At first, I had considered replacing my SkyTracker with the new SkyTracker Pro. But looking into the different trackers a bit more in-depth, I realized the SkyTracker had several advantages over the SkyTracker series.
- It’s a true German equatorial mount vs a tracking platform whereas the SkyTracker series and Vixen Polarie are tracking platforms. While both provide the same function, the ability to have a counterweight to help keep tracking accurate under heavier loads was a big factor. The counterweight option is available on the SkyTracker Pro, but the Star Adventurer has a maximum payload of a full 2kg more. It seemed a better option, as I do have a couple of rather heavy lenses.
- The Star Adventurer comes equipped at an ST4 guide port to use with an auto-guider. This may be helpful down the road as I plan on getting a standalone autoguide (vs my current guide camera / laptop setup)

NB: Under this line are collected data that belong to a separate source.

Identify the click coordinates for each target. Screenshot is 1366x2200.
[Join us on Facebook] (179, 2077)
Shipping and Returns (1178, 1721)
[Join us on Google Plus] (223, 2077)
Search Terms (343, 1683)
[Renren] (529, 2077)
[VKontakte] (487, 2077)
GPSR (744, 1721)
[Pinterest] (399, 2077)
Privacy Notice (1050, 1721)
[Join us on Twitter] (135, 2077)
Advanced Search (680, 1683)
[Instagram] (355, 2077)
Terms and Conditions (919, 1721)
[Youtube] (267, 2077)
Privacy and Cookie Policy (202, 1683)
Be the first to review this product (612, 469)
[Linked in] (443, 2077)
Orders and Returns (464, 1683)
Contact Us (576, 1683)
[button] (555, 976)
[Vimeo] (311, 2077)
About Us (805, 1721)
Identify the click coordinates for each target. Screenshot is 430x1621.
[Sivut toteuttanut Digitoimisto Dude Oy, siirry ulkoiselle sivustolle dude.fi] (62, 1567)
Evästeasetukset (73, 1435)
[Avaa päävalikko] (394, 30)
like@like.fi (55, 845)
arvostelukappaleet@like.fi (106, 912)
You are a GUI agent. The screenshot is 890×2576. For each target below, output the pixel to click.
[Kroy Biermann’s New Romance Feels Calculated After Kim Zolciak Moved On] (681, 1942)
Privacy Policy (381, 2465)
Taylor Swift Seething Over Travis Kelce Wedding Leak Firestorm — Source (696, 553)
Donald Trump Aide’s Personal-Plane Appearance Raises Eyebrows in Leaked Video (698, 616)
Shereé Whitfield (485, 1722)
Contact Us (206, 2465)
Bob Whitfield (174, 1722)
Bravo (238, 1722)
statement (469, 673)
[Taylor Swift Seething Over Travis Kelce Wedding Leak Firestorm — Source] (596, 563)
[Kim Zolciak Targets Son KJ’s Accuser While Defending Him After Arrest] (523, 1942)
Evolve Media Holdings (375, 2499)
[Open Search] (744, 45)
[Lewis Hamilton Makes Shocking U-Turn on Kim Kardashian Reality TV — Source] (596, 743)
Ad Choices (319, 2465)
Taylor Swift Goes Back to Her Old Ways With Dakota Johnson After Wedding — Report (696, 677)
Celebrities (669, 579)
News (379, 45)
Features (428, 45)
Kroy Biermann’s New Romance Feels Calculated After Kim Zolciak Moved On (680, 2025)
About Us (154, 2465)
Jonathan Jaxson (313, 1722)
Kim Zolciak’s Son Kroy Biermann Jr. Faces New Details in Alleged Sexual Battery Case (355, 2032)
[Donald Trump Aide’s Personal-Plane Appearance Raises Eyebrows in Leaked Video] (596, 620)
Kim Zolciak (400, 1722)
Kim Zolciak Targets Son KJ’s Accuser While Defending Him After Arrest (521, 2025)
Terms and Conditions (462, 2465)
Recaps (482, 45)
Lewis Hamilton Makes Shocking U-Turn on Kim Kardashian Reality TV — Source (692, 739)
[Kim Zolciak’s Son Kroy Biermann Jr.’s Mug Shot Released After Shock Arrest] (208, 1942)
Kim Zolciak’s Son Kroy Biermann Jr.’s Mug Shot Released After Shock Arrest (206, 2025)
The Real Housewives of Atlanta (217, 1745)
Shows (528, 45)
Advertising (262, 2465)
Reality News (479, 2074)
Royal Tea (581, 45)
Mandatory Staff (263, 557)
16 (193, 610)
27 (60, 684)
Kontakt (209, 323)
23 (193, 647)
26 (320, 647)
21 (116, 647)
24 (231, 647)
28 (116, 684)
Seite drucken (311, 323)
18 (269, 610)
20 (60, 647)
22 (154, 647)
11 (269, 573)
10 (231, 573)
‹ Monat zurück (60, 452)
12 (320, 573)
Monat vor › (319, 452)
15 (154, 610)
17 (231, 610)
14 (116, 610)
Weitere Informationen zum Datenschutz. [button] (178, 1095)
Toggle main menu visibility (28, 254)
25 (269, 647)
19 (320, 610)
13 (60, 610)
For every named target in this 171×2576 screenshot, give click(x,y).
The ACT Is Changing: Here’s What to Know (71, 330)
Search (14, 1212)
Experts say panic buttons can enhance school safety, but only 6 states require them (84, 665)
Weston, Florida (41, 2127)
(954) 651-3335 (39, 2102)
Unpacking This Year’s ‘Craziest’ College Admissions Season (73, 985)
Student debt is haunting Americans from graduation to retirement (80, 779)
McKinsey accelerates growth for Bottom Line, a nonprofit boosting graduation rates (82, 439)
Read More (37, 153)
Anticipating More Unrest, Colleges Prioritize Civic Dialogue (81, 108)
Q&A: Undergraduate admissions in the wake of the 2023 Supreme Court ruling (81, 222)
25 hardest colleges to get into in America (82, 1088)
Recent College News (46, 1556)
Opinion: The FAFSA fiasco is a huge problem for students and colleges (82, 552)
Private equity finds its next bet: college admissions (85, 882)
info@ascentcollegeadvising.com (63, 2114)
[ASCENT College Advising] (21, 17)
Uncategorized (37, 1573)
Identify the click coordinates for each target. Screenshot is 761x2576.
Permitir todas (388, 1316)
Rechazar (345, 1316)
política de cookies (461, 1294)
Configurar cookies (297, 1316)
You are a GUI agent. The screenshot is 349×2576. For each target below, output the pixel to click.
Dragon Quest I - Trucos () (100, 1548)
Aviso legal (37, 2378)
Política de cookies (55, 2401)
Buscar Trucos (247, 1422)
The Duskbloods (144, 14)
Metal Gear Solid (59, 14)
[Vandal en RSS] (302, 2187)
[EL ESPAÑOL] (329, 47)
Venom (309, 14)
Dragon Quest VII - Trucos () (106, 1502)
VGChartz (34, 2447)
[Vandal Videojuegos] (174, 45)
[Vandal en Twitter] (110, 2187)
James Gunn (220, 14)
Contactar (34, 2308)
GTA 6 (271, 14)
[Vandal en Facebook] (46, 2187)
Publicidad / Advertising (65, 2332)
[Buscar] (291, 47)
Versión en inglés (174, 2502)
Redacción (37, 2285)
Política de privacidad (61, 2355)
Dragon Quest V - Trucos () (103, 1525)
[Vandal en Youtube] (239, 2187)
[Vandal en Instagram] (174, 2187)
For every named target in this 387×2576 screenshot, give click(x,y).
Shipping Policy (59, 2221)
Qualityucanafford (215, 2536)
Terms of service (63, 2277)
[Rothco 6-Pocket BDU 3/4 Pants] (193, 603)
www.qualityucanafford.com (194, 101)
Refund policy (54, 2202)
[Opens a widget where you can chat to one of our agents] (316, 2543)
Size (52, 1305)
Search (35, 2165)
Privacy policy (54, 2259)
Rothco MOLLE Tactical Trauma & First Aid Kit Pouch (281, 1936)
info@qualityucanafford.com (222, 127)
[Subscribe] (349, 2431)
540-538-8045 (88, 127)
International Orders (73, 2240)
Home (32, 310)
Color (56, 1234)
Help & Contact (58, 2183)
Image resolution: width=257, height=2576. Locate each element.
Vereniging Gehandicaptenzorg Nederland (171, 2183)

- It’s a multipurpose mount with pan effects for any type of time lapse photography. I’ve been getting more into time lapse photography since last summer so I figured this could be a useful tool for this purpose. I particularly look forward to using in this manner the next time I’m out shooting the Aurora Borealis.
The Star Adventurer is available in 3 different bundles at 3 different price points.
The first includes only the mount. While the price looks attractive, you need to provide all the extras needed to use the mount. On its own, there’s not a lot you can do with just the mount. You can attach the mount to a normal tilt-pan head and properly align it, it’s not as easy or accurate as with the equatorial wedge designed for it.
The second, the Photography Bundle, includes the equatorial wedge and ball head adapter. To me, unless you positively have everything else you need, this is the minimum bundle I would recommend buying. You just supply the camera, a ball head and a tripod, and you’re in business.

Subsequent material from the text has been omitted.